Interim City Manager Bob Miller left the door open for employee unions to come back to the negotiating table and accept a 15 percent pay cut that was originally proposed when the deficit was revealed in late October.
The measures enacted Thursday would save nearly $4 million through the rest of the fiscal year, city officials said.
But if the unions don't cooperate, additional layoffs could be needed, Miller said.
"We are hoping that the city's labor group representatives will return to their represented employees and take a long, hard look at whether they can offer the city some salary or benefit savings," he said. "Perhaps we can all work together to head off additional layoffs, or even reverse some of this action and return some fine people to their jobs."
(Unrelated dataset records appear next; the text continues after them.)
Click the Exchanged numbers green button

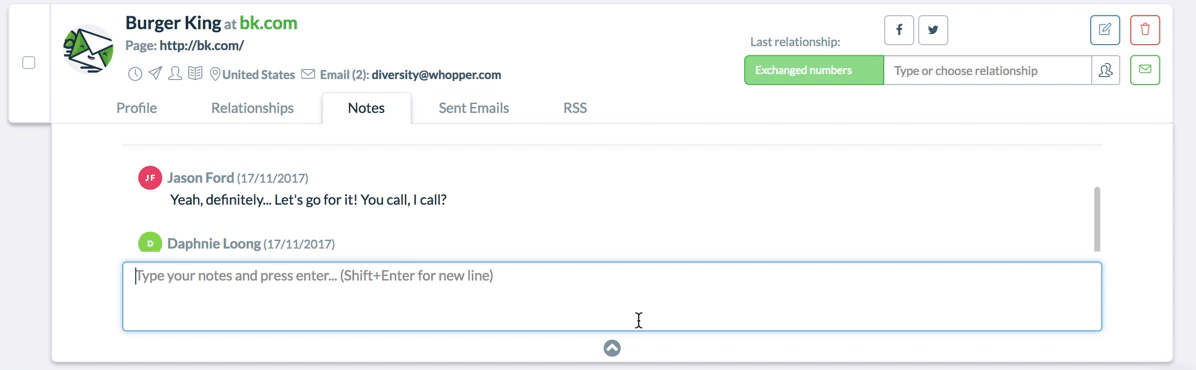tap(814, 70)
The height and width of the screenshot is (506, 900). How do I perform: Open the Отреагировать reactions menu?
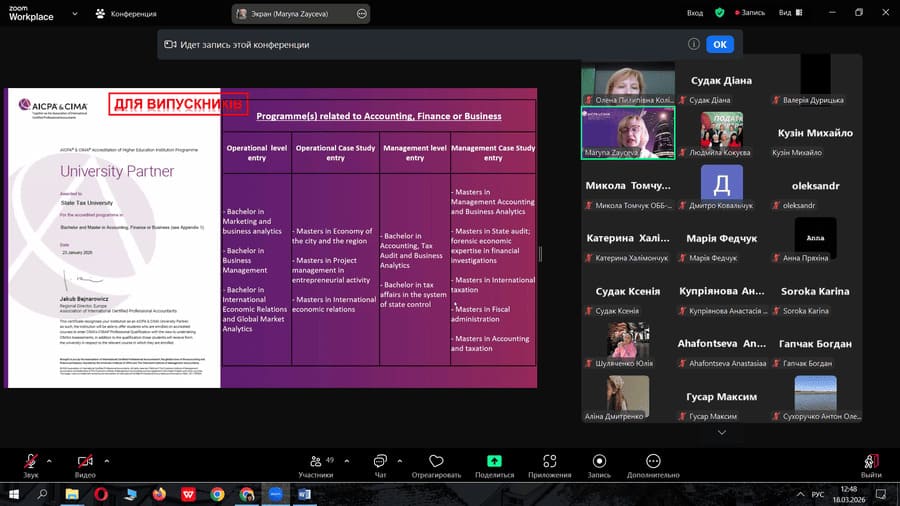[x=436, y=462]
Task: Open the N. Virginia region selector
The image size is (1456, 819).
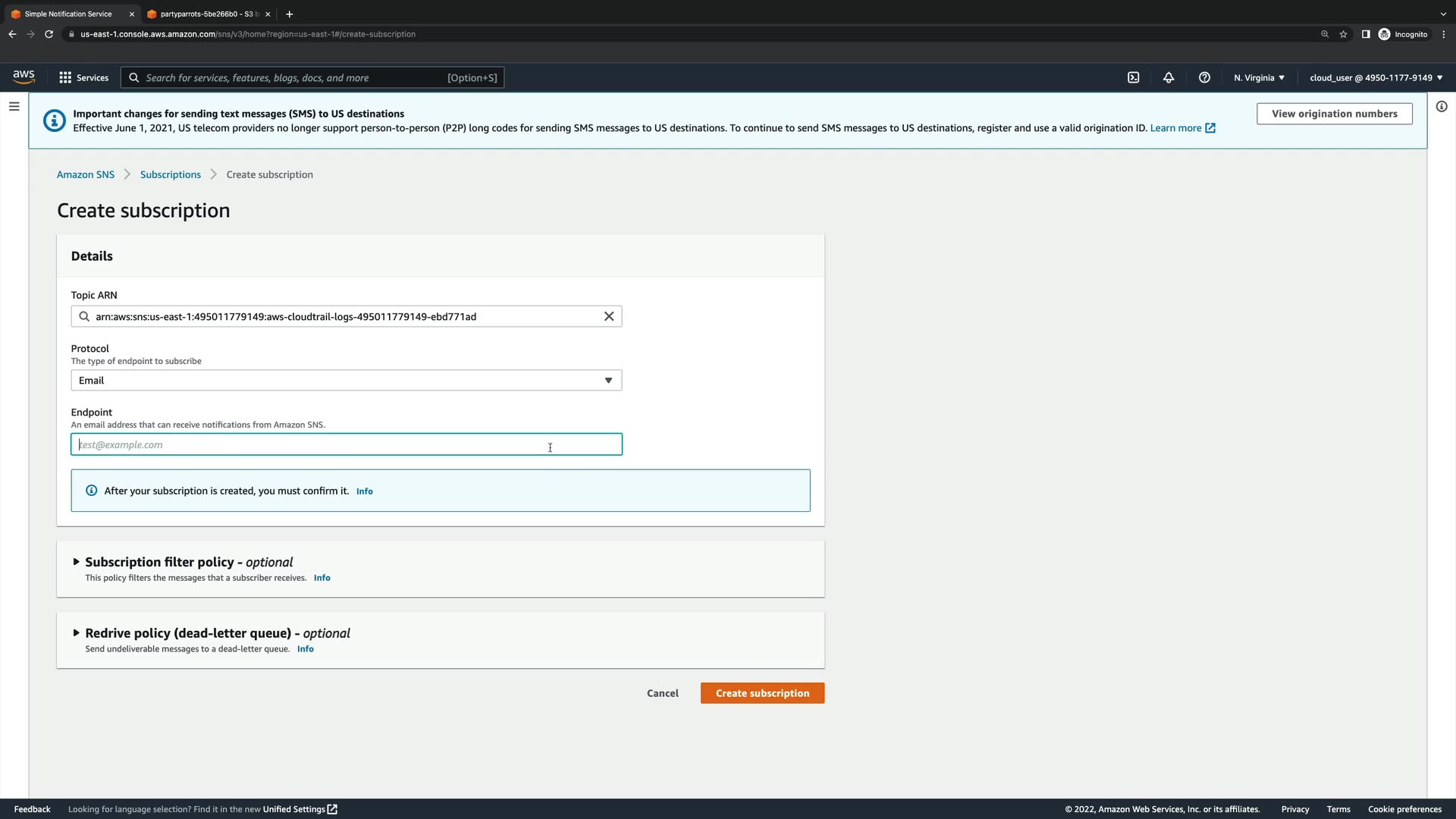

Miller has asked unions to submit any final concession proposals by Tuesday. Thirty of the notices went to full-time employees and about the same number went to part-time employees, Miller said.
Tom Ramsey, the general unit representative for the San Bernardino Public Employees Association, said members offered 10 percent in concessions in an Oct. 29 proposal that suggested reducing work days from 10 hours to nine.
He said the union received no response until the layoff notices were issued Thursday. Ramsey said he's aware of seven general unit employees that were laid-off, but doesn't know the total number.
Ramsey also expressed anger that, as of Thursday, the Colton Police Officers Association had not been impacted by concessions or layoffs. That, he said, has forced other city employees to endure deeper cuts.
Ramsey suggested that Miller, the city's police chief who was appointed Interim City Manager in May, has shielded officers from cuts. Miller is set to return to the police chief role exclusively when newly appointed City Manager Rob Foster begins work Dec. 7.
"No salary cuts, no layoffs - it just makes no sense to me," Ramsey said. "What makes sense to me is the chief of police was in the perfect place to make sure that his department didn't get touched."
Sgt. Robbie Bornsheuer, the police union president, said members would meet Thursday night to discuss possible concessions, but declined to respond directly to Ramsey's statement.
Miller insisted that all city employees are being asked to take the same 15 percentpay cut and Ramsey's comments baseless.
"I think there's no merit at all in (Ramsey's) comment," Miller said. "I understand the distinction of what my roles are."
"Now is not the time to start pointing fingers," Chastain said. "This is a sad day. My heart is broken to have to displace hardworking employees."
Miller said the layoffs are "across the organization" from upper management on down. Assistant City Manager Mark Nuaimi, who is also Mayor of Fontana, is among those who lost their jobs Thursday.
Nuaimi was instrumental in developing the city's layoff strategy and recommended elimination of his own position, Miller said.
"That shows integrity," Miller said. "That's leadership by example."
Nuaimi said his contract includes a fair severance package that will sustain his family for the time being.
"I gave my professional opinion," Nuaimi said. "(Going forward) I'm going to trust in God as I have always done in my life."
Miller couldn't reveal Thursday how the layoffs break down by department. That news will likely come Tuesday after unions have presented final proposals, he said.
"This is a very tough day for the city," Miller said," and it's personally one of the toughest decisions I have had to make in my professional career."